The Russian came over last night with juice and made cherry dumplings. I did not like them. But I did like that he came. He told me I smelled, which was true. I'm sick. I told him about my exhaustion, and after a few tries, I think I articulated it reasonably well: I am tired because I want to experience everything the way I used to, with my heart on my sleeve but my sleeve made of steel, I want to have sadness or anger or happiness just be, not something which has to be overcome or slotted away under lessons learned, or dealt with, just be until something else is, to understand it as an experience and not as something that I have to intellectualize until it disappears or turns rotten.

This is why I found the Sophie Calle exhibition so deprimant. Because I was witness to dozens of women doing just that, taking this one experience, which was not even theirs (and the Russian suggested, maybe wasn't Calle's either, maybe she made it up!) and beating at it, sometimes awkwardly and sometimes gracefully. And not even from close up; they all found something that was their own in Calle's letter and it made them cringe and run, hide behind whatever was closest, namely, their careers, and attack it without touching it.

But back to me, me, me. It is tiring that I once could have this and that now it is more demanding and often unattainable for me to be able to live the way I once did and the way that I would like to still. Even for relatively small bumps, I get so tired. It's growing up, I suppose.

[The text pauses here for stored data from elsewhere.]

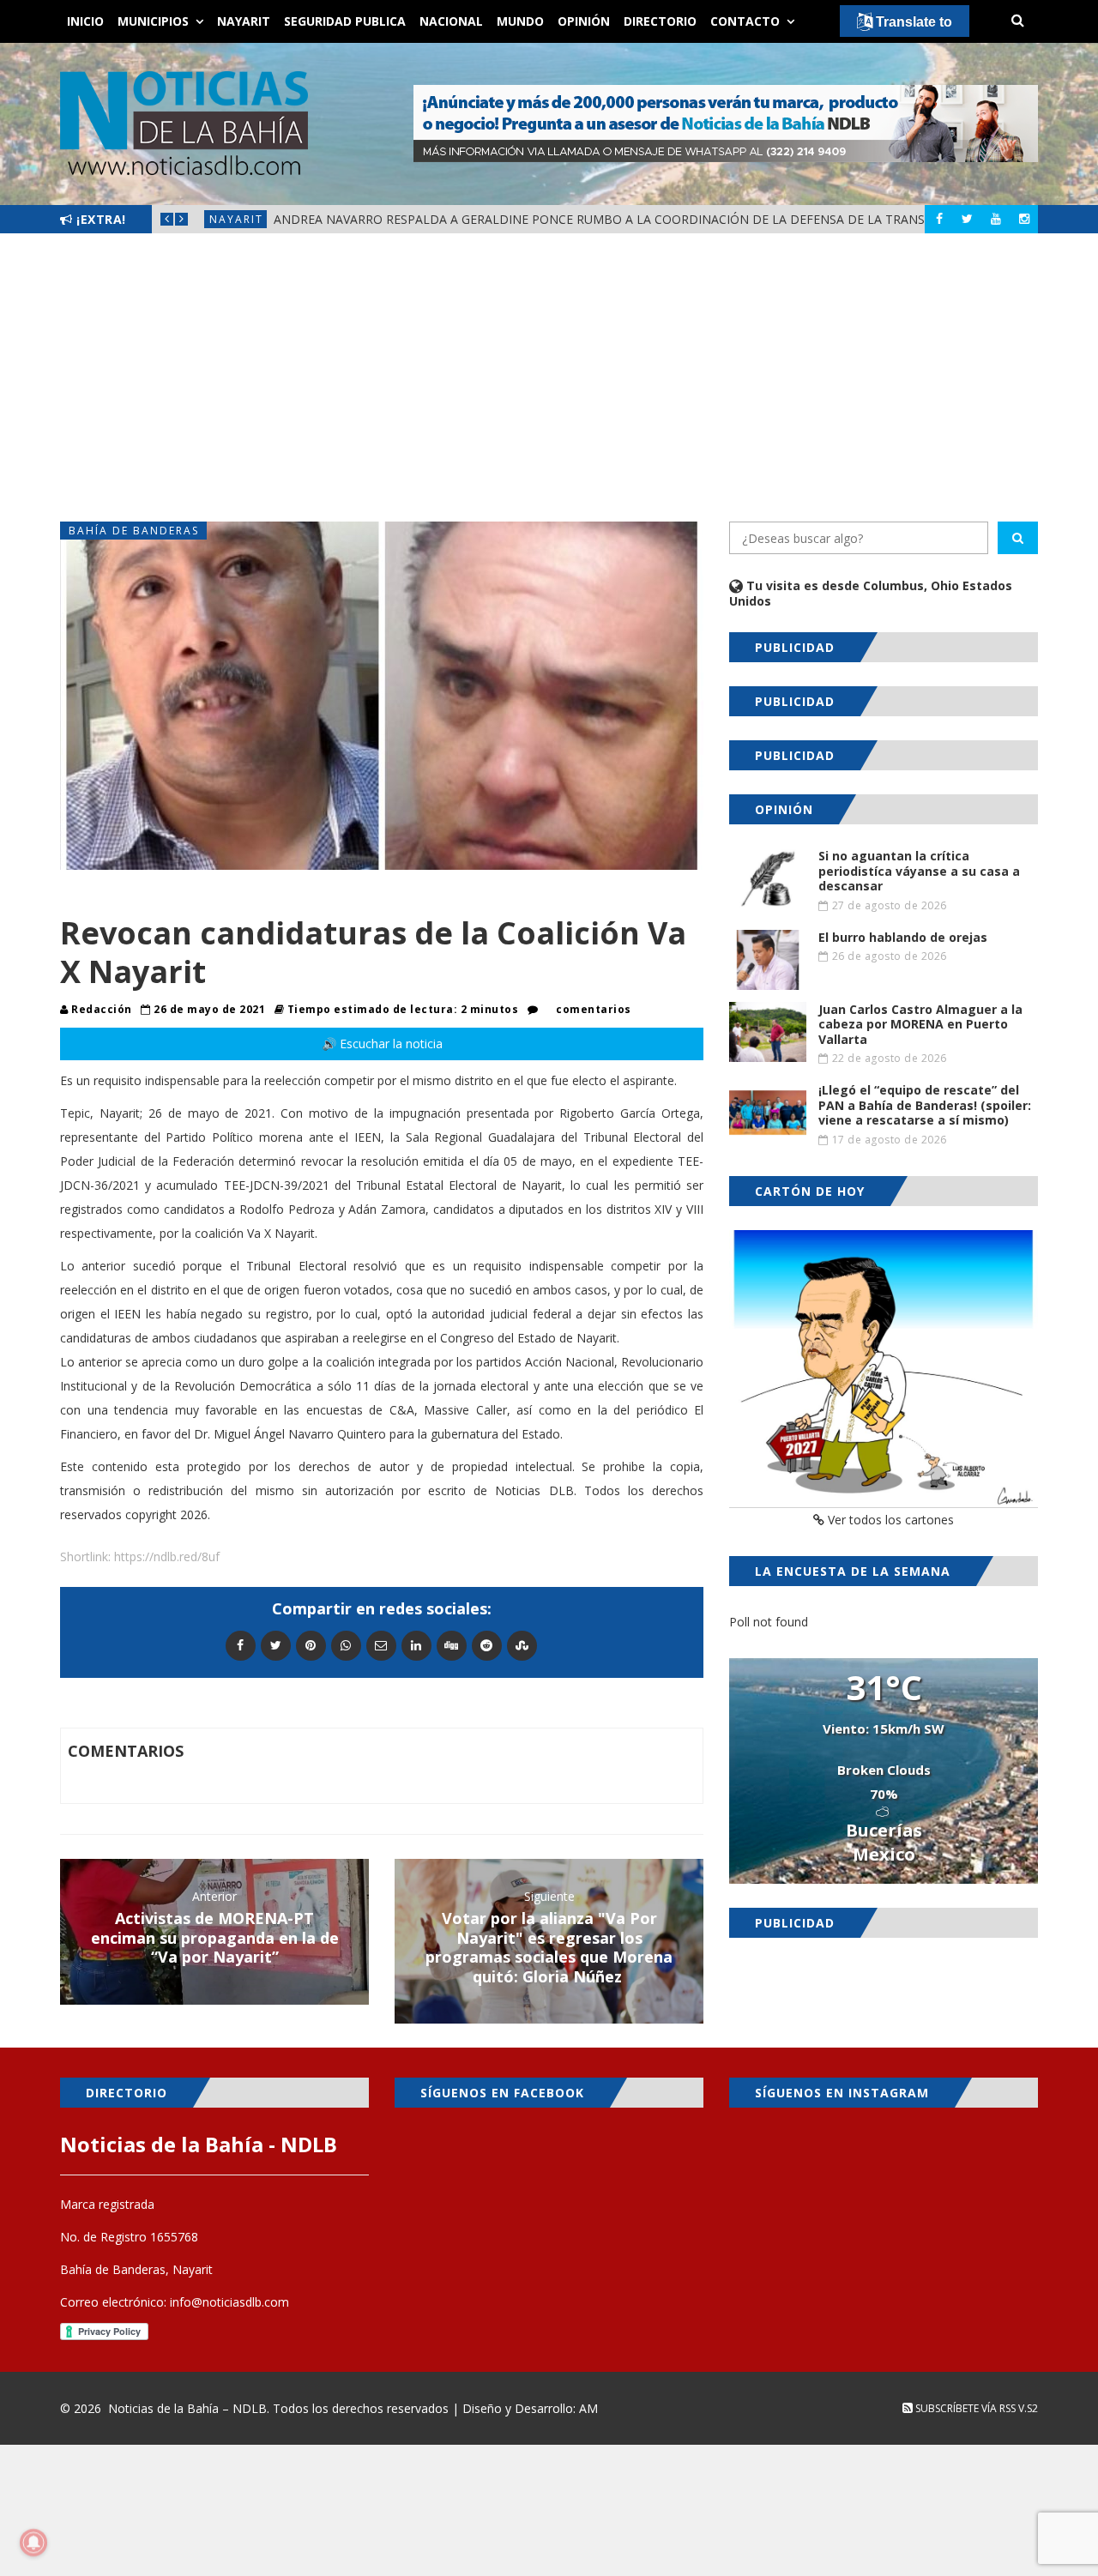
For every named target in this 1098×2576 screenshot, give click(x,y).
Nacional (451, 21)
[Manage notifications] (33, 2542)
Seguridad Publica (345, 21)
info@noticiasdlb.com (229, 2302)
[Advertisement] (549, 377)
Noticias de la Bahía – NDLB (187, 2408)
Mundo (520, 21)
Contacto (745, 21)
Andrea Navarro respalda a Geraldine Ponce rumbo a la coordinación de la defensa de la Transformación (636, 219)
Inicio (85, 21)
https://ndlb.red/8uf (167, 1556)
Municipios (153, 21)
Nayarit (243, 21)
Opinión (584, 21)
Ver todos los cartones (889, 1519)
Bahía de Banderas (134, 530)
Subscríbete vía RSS (964, 2408)
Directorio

In any case, it was a nice evening. I even got to ask about the Russian's distance, independence, whatever that is, and listen to him talk about it. I wonder if there is fear in there somewhere, if it is as basic as, if the world should end, I will lose less if I am far enough away from people that a few books will cut it. That ain't me, bitch. I love my people. I drank some Jameson and fell asleep at 9:30. It was a good sleep.